Figure 2. Co-expression of AKT and a dominant negative form of Fbxw7 (Fbxw7ΔF) leads to intrahepatic cholangiocarcinoma development in mice.

(A) Timeline of tumor development in AKT/Fbxw7ΔF mice (upper panel); macroscopy of AKT/Fbxw7ΔF livers (second panel); histopathologic features of the lesions (third panel); Ck19 immunostaining (fourth panel). (B) HA-tag immunohistochemistry showing cytoplasmic and nuclear staining for AKT and Fbxw7ΔF. The lesions are highly proliferative, as indicated by Ki67 nuclear immunoreactivity. (C) Western blotting of pathways activated in AKT/Fbxw7ΔF cholangiocellular lesions.

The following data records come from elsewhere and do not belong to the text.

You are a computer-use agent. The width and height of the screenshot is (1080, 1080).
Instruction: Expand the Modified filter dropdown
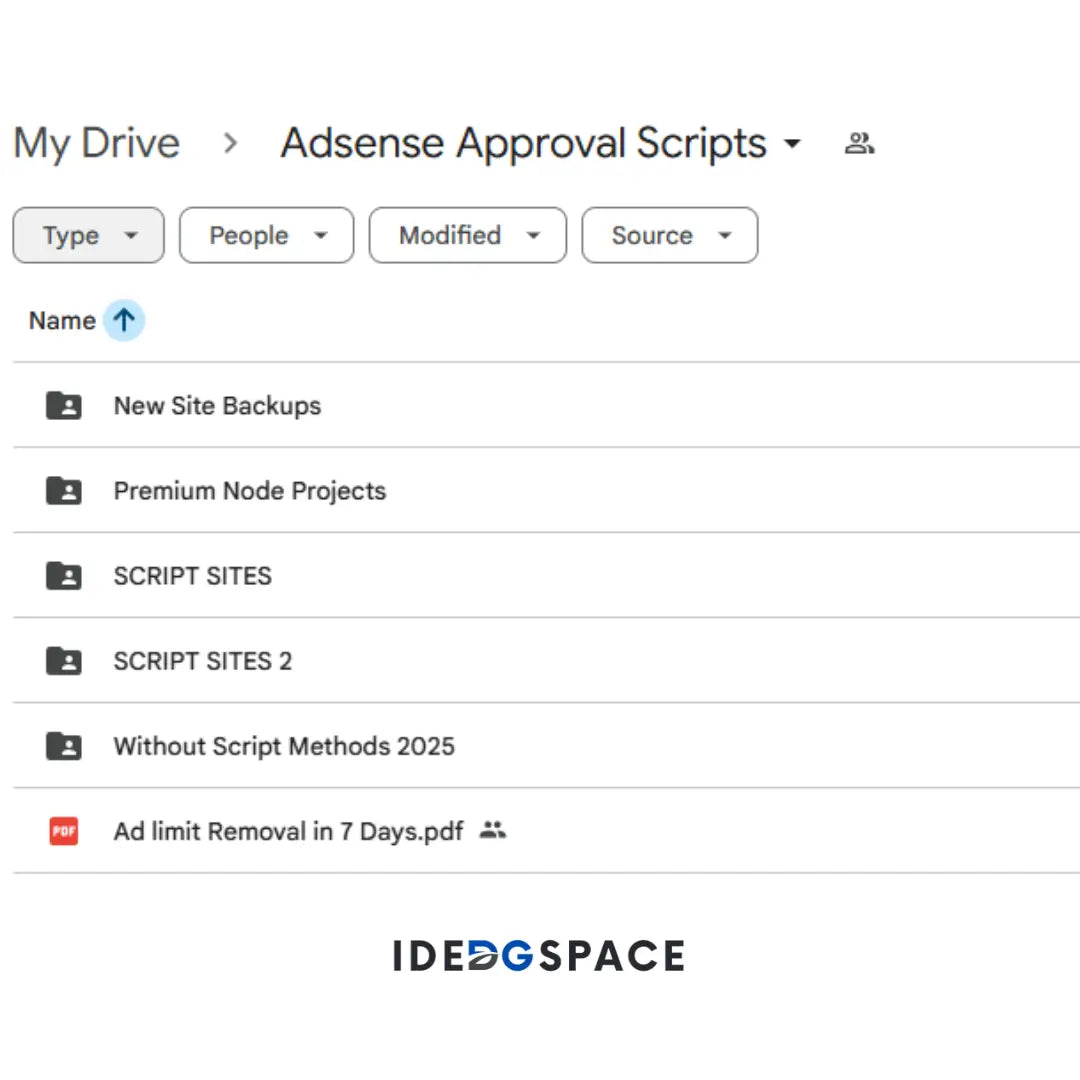[467, 236]
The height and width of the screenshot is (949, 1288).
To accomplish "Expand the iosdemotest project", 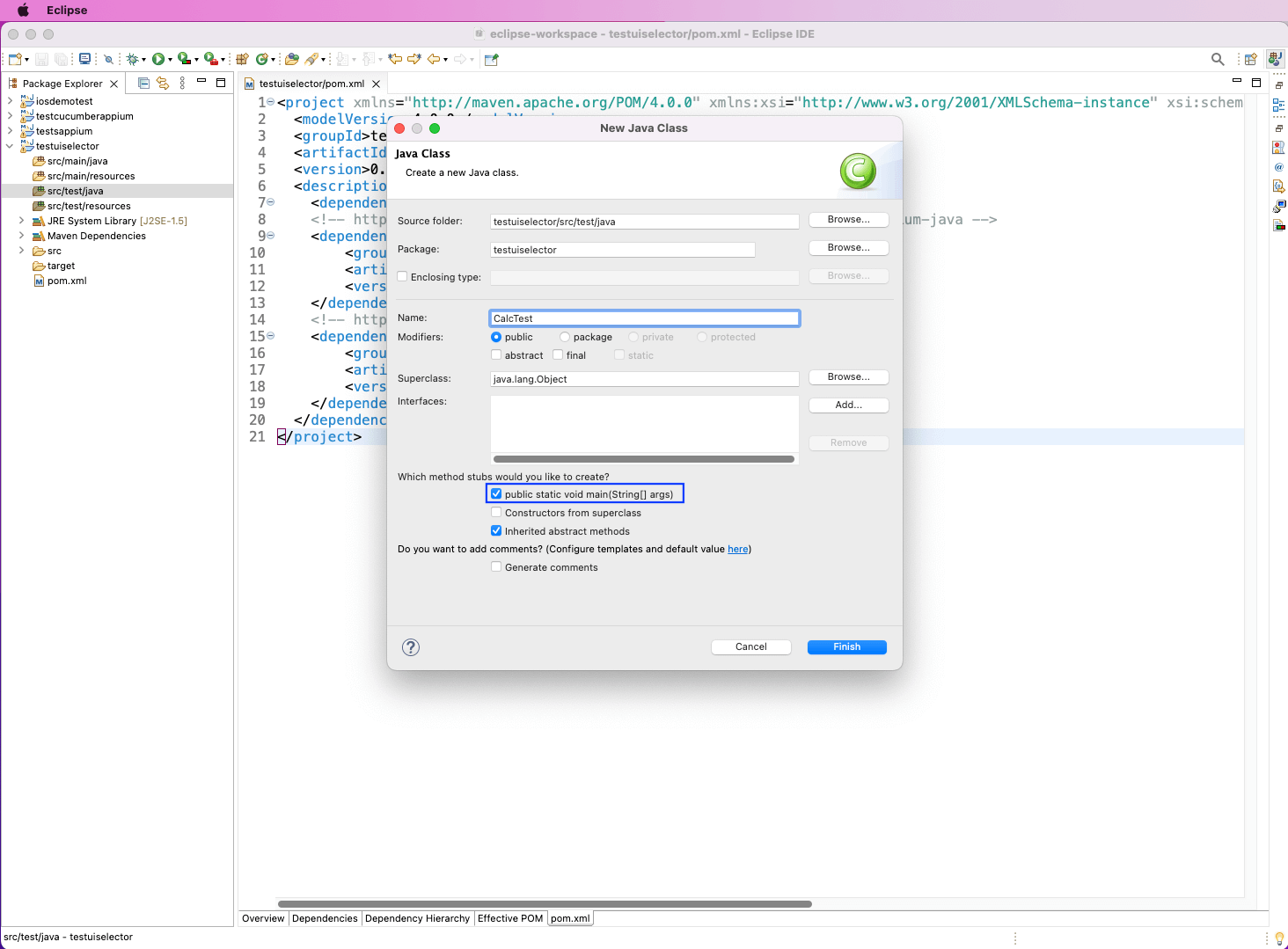I will pos(10,101).
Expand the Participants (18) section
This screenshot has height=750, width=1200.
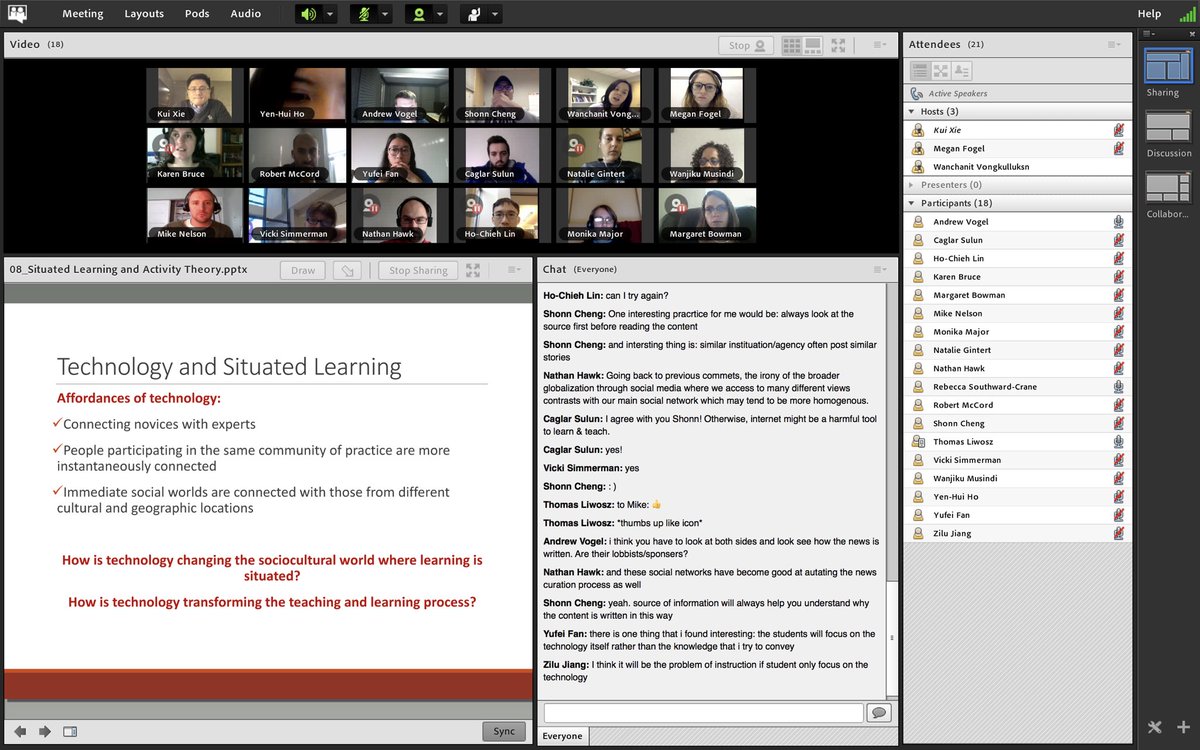[x=913, y=202]
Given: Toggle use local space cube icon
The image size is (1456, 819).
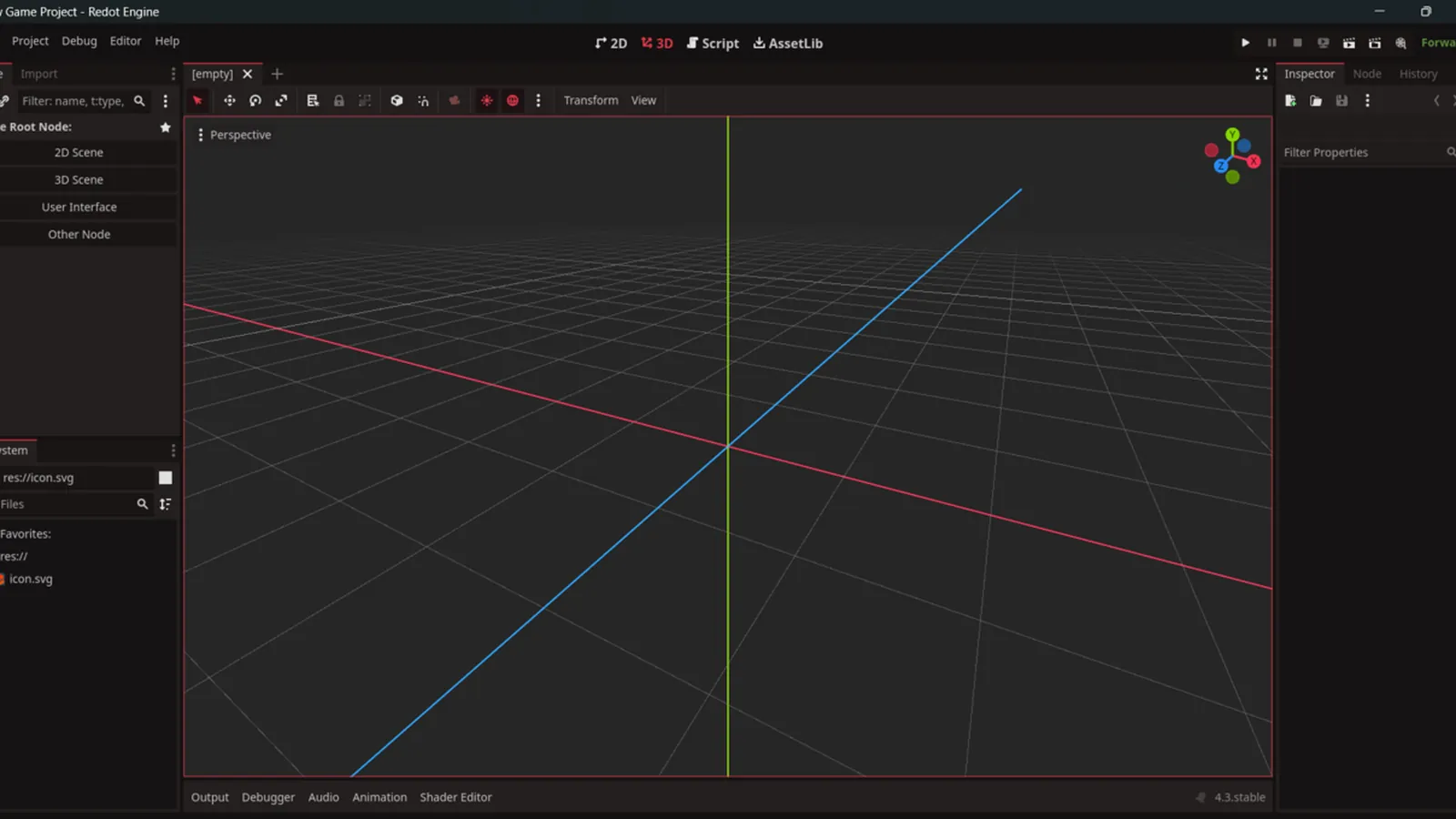Looking at the screenshot, I should (397, 100).
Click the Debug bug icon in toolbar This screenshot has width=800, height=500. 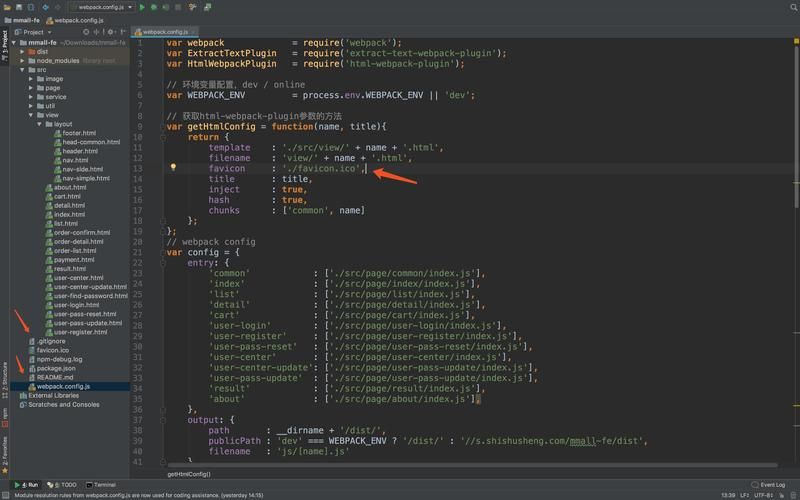pos(154,7)
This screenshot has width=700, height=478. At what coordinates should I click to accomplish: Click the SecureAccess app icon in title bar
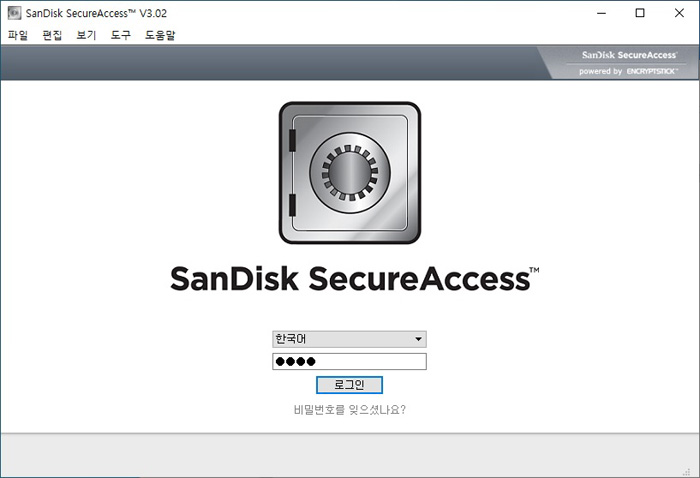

Gapdh was used as a loading control. (D) mRNA levels of canonical Yap (Ctgf, Cyr61; upper panel) and Notch (Hey1, Nrarp; lower panel) target genes. (E) mRNA levels of c-Myc targets (Cdk4, Ccnd2, Skp2, Tert, Ldha, Ldhc, and Odc1). Scale bar: 200μm for 10×; 100μm for 20×. Abbreviations: H&E, hematoxylin and eosin staining; NL, normal liver; T, tumor; ns, not significant. * p <0.05; ** p <0.01; *** p <0.001.